The Major Proteins of Bovine Seminal Plasma Interact with Caseins and Whey Proteins of Milk Extender

• Published in: Biology of reproduction Vol. 85; no. 3; pp. 457 - 464
• Main Authors: LUSIGNAN, Marie-France, BERGERON, Annick, LAFLEUR, Michel, MANJUNATH, Puttaswamy
• Format: Journal Article
• Language: English
• Published: Madison, WI Society for the Study of Reproduction 01.09.2011
• Subjects: Animals; Biological and medical sciences; Calorimetry; Cattle; Chromatography, Gel; Fundamental and applied biological sciences. Psychology; Milk Proteins - metabolism; Semen Preservation; Seminal Vesicle Secretory Proteins - metabolism; Vertebrates: reproduction; sperm preservation; Spermatozoa; Semen; Interaction; BSP proteins; Ox; gamete biology; Germinal cell; Gamete; Milk protein; Vertebrata; Reproduction; Mammalia; Casein; Cryopreservation; Animal; caseins/casein micelles; whey proteins (α-lactalbumin and β-lactoglobulin); isothermal calorimetry; protein-protein interaction; Artiodactyla; Seminal plasma; Ungulata; milk extenders
• ISSN: 0006-3363; 1529-7268
• DOI: 10.1095/biolreprod.110.089961

Milk has been used routinely as an extender for sperm preservation. Caseins, the major proteins in milk, are proposed to be the protective constituents of milk during sperm preservation. It is unclear whether the whey proteins in milk are also implicated in the protection of sperm.
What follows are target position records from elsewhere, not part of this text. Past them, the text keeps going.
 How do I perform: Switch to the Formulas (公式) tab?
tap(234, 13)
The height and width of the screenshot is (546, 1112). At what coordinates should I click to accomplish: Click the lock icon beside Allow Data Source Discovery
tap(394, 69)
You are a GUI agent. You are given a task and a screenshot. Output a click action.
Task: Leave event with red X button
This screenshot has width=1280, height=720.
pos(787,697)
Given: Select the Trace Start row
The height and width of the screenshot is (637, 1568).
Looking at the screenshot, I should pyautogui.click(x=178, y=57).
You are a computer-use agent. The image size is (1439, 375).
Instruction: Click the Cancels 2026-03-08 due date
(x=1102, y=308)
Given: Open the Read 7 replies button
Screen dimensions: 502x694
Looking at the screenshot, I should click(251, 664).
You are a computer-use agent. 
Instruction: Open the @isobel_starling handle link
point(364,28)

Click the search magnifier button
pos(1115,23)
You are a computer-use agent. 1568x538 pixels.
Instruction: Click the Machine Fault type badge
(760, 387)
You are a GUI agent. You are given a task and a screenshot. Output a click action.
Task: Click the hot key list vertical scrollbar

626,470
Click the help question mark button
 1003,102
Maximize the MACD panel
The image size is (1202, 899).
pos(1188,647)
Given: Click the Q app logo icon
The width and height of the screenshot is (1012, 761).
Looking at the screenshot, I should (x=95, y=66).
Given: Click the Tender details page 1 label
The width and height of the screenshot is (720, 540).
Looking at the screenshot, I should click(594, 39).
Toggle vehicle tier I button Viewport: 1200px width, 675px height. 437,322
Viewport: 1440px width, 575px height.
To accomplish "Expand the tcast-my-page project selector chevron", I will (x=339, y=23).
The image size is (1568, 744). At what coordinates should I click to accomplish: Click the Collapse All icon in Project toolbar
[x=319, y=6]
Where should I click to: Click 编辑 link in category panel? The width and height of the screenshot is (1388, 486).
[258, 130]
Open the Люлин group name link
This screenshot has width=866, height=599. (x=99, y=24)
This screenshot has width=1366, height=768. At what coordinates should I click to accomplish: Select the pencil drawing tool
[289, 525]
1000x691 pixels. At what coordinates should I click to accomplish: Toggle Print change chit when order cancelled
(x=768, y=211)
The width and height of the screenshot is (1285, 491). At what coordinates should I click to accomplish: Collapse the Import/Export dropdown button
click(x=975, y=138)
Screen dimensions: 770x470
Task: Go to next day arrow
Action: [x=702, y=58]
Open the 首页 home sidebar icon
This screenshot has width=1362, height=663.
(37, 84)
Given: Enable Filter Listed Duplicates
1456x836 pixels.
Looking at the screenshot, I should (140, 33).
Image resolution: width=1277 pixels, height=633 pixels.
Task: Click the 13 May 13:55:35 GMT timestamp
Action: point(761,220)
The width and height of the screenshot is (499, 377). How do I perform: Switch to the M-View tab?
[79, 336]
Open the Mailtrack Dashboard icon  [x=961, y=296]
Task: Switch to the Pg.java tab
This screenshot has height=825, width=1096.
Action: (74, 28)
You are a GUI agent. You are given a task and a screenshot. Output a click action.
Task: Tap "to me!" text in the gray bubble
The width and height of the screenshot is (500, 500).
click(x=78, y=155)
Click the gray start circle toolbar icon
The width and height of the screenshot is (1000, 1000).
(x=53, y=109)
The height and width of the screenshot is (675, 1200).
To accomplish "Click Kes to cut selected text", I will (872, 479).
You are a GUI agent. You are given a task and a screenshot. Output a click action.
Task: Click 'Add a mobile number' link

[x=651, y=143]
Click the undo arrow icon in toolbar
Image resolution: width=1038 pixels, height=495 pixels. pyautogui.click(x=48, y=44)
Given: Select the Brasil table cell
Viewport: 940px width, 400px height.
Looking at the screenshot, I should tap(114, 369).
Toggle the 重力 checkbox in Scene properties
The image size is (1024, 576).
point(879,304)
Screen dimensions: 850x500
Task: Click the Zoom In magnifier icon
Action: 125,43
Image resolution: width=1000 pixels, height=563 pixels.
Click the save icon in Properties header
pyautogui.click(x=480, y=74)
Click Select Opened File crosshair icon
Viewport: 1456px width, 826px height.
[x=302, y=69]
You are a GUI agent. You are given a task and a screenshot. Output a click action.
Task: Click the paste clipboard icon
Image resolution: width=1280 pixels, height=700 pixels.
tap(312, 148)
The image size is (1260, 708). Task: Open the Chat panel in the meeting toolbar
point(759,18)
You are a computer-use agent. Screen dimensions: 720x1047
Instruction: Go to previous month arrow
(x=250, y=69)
Our previous studies have shown that the major proteins of bovine seminal plasma (recently named as binder of sperm or BSP, which comprises BSP1, BSP3, and BSP5 proteins) mediate a continuous phospholipid and cholesterol efflux from the sperm plasma membrane that is detrimental for sperm preservation. In this study, we investigated whether the protective effect of milk could be due to an interaction between BSP proteins and milk proteins. The binding of BSP proteins to milk proteins was demonstrated by gel filtration chromatography. Milk was fractionated into three fractions: the first containing whey protein aggregates and kappa-casein, the second containing all milk proteins, and the third containing small peptides, salts, and sugars. BSP1 has a higher affinity for the milk proteins in the milk fractions as compared to BSP3 and BSP5. The binding of BSP proteins to milk proteins was further characterized by isothermal titration calorimetry. We demonstrated that BSP1 binds to caseins and the titration could be simulated with a Scatchard approach, leading to an affinity constant (K(a)) of 350 mM(-1) and a stoichiometric parameter for the association (n) of 4.5 BSP1 per casein. The association between BSP1 and alpha-lactalbumin was characterized by a K(a) of 240 mM(-1) and an n value of 0.8. These results indicate the existence of an interaction between BSP proteins and milk proteins that could be the origin of the protection of sperm during preservation in milk.